EXERCISE OBJECTIVE.
Locate the line with "This screenshot has height=833, width=1192." in the material. Copy that line and each one after it, through the last, exactly and with nothing else.

========================

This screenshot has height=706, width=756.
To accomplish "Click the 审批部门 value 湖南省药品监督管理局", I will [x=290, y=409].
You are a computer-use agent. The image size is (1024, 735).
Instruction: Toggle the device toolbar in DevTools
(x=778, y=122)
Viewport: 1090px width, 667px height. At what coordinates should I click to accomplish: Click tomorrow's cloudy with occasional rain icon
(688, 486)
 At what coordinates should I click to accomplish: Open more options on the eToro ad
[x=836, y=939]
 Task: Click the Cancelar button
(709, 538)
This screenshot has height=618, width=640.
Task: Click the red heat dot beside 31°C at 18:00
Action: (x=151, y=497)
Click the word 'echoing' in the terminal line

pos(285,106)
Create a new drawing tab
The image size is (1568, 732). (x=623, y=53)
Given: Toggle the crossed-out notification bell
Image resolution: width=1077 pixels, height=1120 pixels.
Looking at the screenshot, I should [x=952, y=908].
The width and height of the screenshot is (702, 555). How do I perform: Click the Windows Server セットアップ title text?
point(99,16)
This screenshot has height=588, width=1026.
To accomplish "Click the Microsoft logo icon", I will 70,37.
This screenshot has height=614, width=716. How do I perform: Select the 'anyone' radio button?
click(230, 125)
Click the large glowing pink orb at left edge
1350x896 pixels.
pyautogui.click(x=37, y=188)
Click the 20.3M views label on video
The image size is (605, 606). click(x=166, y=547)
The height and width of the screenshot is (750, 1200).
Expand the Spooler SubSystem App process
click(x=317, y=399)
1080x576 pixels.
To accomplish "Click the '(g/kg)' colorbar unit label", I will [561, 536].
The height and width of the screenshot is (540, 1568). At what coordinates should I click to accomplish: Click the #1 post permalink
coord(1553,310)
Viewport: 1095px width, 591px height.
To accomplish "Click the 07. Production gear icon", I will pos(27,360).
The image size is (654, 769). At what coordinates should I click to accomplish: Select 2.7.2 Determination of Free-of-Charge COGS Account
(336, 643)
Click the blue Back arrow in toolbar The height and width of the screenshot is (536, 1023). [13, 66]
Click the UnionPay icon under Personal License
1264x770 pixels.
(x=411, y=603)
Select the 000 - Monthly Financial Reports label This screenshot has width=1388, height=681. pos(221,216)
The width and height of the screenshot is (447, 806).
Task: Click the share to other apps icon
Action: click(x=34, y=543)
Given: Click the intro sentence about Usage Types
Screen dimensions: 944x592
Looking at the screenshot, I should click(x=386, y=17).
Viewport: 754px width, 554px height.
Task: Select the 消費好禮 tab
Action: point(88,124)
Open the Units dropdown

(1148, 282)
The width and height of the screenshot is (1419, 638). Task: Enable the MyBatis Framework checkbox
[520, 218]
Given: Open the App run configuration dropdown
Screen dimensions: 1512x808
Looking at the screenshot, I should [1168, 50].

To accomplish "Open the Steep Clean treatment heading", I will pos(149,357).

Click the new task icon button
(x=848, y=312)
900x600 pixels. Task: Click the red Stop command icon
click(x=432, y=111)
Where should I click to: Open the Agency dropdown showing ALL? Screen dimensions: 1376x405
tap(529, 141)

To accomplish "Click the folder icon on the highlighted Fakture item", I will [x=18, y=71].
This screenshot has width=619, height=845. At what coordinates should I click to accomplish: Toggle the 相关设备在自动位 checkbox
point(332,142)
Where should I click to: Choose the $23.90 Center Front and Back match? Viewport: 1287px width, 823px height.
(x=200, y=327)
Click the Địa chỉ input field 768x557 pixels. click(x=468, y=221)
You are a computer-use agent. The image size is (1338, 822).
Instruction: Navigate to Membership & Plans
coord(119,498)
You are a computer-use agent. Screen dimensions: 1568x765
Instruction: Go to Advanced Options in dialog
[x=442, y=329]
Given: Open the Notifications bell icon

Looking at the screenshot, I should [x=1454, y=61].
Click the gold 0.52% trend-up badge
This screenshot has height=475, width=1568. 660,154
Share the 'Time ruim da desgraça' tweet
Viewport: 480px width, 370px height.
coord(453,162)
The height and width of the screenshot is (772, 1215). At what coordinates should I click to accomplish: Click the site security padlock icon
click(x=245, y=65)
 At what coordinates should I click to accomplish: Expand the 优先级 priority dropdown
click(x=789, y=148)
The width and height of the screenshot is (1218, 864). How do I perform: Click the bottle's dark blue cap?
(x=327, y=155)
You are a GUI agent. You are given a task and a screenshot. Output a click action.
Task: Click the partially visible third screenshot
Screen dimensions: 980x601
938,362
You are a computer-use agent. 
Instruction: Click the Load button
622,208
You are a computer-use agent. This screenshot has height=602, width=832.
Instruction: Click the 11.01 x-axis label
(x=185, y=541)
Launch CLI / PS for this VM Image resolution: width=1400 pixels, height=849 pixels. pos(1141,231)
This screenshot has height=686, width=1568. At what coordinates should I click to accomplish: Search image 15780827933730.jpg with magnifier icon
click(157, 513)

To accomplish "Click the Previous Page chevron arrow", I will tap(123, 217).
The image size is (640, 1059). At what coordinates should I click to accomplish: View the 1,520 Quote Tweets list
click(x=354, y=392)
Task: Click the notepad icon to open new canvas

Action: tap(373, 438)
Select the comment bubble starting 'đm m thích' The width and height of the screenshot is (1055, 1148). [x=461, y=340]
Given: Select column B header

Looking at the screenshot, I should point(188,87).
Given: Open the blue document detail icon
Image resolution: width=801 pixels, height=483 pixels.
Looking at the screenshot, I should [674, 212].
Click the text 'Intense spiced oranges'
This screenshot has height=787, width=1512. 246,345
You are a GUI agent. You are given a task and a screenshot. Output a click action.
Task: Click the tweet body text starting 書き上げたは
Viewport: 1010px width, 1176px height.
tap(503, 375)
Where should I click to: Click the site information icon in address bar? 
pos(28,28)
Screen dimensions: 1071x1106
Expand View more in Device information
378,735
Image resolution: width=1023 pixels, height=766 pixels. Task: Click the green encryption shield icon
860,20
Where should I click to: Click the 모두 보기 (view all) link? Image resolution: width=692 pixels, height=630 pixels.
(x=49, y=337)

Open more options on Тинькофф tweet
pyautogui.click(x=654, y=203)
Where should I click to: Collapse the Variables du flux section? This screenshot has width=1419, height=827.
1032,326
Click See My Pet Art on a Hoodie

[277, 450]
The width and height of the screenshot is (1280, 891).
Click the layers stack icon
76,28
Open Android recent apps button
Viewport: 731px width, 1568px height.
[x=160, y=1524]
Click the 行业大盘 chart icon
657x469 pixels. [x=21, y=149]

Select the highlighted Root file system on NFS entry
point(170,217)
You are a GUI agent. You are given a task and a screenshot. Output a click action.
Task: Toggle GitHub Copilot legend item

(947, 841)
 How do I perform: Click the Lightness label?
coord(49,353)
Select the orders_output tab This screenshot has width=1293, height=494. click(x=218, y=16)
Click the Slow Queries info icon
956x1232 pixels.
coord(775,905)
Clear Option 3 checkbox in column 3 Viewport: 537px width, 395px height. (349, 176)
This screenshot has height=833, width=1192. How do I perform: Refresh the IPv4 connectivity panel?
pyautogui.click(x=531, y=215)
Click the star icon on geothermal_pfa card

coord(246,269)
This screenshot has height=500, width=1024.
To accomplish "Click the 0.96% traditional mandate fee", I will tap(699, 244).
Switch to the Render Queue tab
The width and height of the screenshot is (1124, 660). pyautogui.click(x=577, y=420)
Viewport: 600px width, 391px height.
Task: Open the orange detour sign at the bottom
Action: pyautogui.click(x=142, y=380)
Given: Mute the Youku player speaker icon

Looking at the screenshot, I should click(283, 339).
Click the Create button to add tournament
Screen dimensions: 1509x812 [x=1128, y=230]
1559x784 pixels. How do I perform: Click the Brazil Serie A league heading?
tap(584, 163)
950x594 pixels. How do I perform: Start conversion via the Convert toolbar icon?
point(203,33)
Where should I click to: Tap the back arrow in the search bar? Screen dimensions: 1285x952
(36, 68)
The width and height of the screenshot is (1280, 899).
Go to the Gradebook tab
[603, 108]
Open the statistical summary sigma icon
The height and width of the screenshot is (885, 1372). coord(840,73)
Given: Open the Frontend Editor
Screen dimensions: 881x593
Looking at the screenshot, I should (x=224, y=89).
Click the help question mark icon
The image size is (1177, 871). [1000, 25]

========================

TASK RESPONSE.
This screenshot has height=833, width=1192. How do I perform: Refresh the IPv4 connectivity panel?
pyautogui.click(x=531, y=215)
Click the star icon on geothermal_pfa card

coord(246,269)
This screenshot has height=500, width=1024.
To accomplish "Click the 0.96% traditional mandate fee", I will tap(699, 244).
Switch to the Render Queue tab
The width and height of the screenshot is (1124, 660). pyautogui.click(x=577, y=420)
Viewport: 600px width, 391px height.
Task: Open the orange detour sign at the bottom
Action: pyautogui.click(x=142, y=380)
Given: Mute the Youku player speaker icon

Looking at the screenshot, I should click(283, 339).
Click the Create button to add tournament
Screen dimensions: 1509x812 [x=1128, y=230]
1559x784 pixels. How do I perform: Click the Brazil Serie A league heading?
tap(584, 163)
950x594 pixels. How do I perform: Start conversion via the Convert toolbar icon?
point(203,33)
Where should I click to: Tap the back arrow in the search bar? Screen dimensions: 1285x952
(36, 68)
The width and height of the screenshot is (1280, 899).
Go to the Gradebook tab
[603, 108]
Open the statistical summary sigma icon
The height and width of the screenshot is (885, 1372). coord(840,73)
Given: Open the Frontend Editor
Screen dimensions: 881x593
Looking at the screenshot, I should (x=224, y=89).
Click the help question mark icon
The image size is (1177, 871). [1000, 25]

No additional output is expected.